Take the entries below and print, exactly, the stretch from the line containing "[Abrir menú] (28, 28)" through the line containing "Преподаватель: что это", both included.

- - - - - - -

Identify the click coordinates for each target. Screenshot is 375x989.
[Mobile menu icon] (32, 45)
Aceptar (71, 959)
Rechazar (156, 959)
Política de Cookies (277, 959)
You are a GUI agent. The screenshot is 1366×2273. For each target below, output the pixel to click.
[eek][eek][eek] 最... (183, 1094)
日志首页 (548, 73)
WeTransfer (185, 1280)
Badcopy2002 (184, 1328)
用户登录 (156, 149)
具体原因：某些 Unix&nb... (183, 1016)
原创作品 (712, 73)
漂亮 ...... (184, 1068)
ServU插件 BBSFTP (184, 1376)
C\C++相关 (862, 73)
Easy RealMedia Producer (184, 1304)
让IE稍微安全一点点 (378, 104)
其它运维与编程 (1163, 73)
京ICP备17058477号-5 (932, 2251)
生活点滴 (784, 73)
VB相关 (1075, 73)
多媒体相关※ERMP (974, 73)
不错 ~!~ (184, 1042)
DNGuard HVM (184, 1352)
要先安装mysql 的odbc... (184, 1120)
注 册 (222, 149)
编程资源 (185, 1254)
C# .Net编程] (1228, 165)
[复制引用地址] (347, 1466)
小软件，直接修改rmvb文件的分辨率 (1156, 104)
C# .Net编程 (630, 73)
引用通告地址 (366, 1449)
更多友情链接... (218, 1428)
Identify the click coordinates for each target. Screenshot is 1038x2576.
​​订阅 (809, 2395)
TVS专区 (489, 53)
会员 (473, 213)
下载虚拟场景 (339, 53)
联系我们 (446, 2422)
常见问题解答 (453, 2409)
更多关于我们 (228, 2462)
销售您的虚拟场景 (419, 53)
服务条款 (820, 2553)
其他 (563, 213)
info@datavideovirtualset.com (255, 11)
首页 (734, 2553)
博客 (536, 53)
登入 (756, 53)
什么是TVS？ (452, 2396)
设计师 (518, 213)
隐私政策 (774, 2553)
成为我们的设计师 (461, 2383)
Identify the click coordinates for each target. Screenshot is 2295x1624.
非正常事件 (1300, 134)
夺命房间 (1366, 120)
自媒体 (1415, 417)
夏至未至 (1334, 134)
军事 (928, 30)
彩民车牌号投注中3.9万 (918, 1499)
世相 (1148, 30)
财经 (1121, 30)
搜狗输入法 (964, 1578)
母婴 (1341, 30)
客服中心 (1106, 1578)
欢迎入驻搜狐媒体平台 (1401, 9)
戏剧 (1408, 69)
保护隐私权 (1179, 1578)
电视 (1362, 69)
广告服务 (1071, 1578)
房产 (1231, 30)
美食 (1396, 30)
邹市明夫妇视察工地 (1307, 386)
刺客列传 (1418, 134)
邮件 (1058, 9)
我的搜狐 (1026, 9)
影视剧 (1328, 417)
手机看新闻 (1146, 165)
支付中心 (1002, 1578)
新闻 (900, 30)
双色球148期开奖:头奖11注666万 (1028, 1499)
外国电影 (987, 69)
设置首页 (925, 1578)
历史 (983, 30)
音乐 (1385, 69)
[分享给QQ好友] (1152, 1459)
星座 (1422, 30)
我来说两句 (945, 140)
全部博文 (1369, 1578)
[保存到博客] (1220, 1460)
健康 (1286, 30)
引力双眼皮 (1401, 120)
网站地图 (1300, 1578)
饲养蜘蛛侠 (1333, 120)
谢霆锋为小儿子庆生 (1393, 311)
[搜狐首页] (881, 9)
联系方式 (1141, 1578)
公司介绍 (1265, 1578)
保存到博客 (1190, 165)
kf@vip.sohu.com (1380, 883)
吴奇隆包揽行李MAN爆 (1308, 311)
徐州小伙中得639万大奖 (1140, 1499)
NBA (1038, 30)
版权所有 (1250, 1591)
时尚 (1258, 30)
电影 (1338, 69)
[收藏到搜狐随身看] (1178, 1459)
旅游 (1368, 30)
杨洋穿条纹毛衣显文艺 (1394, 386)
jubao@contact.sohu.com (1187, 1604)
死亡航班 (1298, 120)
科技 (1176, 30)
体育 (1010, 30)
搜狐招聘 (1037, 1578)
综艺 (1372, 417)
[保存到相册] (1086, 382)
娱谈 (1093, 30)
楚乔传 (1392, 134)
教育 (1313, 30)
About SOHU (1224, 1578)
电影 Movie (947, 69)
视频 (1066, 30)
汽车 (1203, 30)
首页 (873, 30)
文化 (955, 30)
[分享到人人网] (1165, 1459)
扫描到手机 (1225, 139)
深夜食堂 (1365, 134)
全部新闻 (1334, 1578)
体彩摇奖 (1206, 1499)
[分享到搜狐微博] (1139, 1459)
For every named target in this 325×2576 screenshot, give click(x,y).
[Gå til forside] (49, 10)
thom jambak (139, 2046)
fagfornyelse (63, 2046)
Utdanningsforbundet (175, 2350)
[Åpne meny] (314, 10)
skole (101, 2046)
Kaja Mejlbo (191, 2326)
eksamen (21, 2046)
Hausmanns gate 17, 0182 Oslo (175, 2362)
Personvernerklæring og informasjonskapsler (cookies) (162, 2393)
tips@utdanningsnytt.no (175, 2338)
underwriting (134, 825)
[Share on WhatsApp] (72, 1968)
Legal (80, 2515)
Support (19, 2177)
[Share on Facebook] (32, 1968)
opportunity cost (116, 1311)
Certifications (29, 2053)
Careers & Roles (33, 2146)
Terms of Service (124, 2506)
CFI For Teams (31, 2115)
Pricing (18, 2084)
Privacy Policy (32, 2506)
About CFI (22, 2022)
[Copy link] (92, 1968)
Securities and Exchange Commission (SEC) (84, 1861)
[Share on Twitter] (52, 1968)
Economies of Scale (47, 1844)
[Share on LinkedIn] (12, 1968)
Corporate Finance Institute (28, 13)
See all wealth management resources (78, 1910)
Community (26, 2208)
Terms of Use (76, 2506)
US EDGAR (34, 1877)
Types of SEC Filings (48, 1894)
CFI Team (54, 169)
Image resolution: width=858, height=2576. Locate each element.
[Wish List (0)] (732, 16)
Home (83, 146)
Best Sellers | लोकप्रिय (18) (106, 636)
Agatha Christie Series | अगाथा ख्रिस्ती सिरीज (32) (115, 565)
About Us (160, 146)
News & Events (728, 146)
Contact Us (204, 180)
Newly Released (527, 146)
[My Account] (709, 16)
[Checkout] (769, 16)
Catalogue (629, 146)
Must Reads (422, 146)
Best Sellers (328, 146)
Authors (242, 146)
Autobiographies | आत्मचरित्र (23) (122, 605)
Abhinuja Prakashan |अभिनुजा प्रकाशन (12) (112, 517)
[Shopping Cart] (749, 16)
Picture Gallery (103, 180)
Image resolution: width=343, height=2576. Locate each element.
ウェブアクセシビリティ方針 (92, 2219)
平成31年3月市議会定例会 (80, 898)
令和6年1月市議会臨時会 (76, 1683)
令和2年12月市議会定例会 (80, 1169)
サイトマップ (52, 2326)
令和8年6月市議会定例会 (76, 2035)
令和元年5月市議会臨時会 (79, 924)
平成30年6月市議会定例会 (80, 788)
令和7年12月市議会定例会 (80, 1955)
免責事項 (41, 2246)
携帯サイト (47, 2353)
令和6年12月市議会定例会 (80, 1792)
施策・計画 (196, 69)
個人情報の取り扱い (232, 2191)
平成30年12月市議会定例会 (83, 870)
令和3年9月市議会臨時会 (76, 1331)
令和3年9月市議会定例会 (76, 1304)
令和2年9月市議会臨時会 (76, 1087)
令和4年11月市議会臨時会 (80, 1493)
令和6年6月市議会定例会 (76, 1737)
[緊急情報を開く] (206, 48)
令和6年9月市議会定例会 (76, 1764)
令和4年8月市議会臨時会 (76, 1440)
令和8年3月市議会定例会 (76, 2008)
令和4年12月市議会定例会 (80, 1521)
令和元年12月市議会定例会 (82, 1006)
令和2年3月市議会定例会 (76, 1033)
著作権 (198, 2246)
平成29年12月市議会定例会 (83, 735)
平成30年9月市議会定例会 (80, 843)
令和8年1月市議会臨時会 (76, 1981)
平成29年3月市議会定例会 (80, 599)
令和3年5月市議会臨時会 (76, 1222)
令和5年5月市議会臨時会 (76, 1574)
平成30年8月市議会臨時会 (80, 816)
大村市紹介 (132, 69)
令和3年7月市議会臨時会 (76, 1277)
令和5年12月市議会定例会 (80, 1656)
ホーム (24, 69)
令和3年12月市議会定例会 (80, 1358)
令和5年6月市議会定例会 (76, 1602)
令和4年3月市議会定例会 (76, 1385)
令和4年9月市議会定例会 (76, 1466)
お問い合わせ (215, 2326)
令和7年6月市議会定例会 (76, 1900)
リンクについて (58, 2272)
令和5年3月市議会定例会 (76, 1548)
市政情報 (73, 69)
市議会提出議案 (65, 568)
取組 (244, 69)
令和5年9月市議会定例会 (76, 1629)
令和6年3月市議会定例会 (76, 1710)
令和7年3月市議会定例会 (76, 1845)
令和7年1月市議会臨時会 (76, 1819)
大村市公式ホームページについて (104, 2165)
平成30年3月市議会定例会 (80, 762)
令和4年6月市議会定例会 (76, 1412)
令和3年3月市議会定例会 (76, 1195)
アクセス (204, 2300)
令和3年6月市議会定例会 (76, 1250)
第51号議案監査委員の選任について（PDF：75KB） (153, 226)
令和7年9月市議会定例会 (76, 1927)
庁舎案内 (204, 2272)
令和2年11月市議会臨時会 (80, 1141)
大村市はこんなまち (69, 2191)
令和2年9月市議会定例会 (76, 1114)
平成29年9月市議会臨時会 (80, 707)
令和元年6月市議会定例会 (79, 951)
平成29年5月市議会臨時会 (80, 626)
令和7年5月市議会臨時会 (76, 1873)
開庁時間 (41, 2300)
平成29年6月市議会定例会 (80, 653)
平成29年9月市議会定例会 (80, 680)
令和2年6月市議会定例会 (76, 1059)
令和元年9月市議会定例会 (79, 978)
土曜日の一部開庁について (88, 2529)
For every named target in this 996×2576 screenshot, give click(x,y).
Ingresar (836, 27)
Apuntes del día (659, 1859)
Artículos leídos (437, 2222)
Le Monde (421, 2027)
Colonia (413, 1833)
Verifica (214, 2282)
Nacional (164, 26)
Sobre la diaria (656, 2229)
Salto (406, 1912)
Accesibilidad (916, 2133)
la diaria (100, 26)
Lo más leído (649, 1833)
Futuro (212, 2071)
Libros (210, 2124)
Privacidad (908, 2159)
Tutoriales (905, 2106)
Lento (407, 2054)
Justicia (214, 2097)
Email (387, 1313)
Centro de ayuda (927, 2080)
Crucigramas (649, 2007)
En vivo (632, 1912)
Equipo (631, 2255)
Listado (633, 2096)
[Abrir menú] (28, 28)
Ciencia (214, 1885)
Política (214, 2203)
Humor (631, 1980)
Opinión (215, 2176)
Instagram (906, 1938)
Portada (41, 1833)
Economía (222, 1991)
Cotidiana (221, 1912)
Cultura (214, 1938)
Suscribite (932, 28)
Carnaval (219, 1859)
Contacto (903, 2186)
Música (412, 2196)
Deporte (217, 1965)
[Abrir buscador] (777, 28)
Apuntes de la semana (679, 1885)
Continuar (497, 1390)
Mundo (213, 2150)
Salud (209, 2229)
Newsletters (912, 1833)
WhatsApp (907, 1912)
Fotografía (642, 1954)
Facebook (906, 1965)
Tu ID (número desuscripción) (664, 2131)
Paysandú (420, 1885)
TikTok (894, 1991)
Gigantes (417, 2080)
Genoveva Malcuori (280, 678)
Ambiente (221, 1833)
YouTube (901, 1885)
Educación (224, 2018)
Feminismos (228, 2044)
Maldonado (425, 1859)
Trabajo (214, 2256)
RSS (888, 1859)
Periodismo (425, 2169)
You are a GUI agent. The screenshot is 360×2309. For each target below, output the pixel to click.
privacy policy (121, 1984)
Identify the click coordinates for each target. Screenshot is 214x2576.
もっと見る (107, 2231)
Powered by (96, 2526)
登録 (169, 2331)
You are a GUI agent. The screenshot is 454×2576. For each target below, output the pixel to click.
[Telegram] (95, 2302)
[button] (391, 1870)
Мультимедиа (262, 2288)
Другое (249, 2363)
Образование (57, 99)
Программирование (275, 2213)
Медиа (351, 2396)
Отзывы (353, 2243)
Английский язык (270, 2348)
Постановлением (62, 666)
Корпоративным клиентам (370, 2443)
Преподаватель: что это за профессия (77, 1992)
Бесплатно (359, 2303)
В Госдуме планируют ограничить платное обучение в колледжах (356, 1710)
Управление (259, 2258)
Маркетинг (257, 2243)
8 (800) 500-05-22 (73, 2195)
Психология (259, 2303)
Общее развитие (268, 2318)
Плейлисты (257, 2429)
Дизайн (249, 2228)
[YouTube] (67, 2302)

- - - - - - -

(EXERCISE OUTPUT)
[Abrir menú] (28, 28)
Ciencia (214, 1885)
Política (214, 2203)
Humor (631, 1980)
Opinión (215, 2176)
Instagram (906, 1938)
Portada (41, 1833)
Economía (222, 1991)
Cotidiana (221, 1912)
Cultura (214, 1938)
Suscribite (932, 28)
Carnaval (219, 1859)
Contacto (903, 2186)
Música (412, 2196)
Deporte (217, 1965)
[Abrir buscador] (777, 28)
Apuntes de la semana (679, 1885)
Continuar (497, 1390)
Mundo (213, 2150)
Salud (209, 2229)
Newsletters (912, 1833)
WhatsApp (907, 1912)
Fotografía (642, 1954)
Facebook (906, 1965)
Tu ID (número desuscripción) (664, 2131)
Paysandú (420, 1885)
TikTok (894, 1991)
Gigantes (417, 2080)
Genoveva Malcuori (280, 678)
Ambiente (221, 1833)
YouTube (901, 1885)
Educación (224, 2018)
Feminismos (228, 2044)
Maldonado (425, 1859)
Trabajo (214, 2256)
RSS (888, 1859)
Periodismo (425, 2169)
You are a GUI agent. The screenshot is 360×2309. For each target below, output the pixel to click.
privacy policy (121, 1984)
Identify the click coordinates for each target. Screenshot is 214x2576.
もっと見る (107, 2231)
Powered by (96, 2526)
登録 (169, 2331)
You are a GUI agent. The screenshot is 454×2576. For each target below, output the pixel to click.
[Telegram] (95, 2302)
[button] (391, 1870)
Мультимедиа (262, 2288)
Другое (249, 2363)
Образование (57, 99)
Программирование (275, 2213)
Медиа (351, 2396)
Отзывы (353, 2243)
Английский язык (270, 2348)
Постановлением (62, 666)
Корпоративным клиентам (370, 2443)
Преподаватель: что это за профессия (77, 1992)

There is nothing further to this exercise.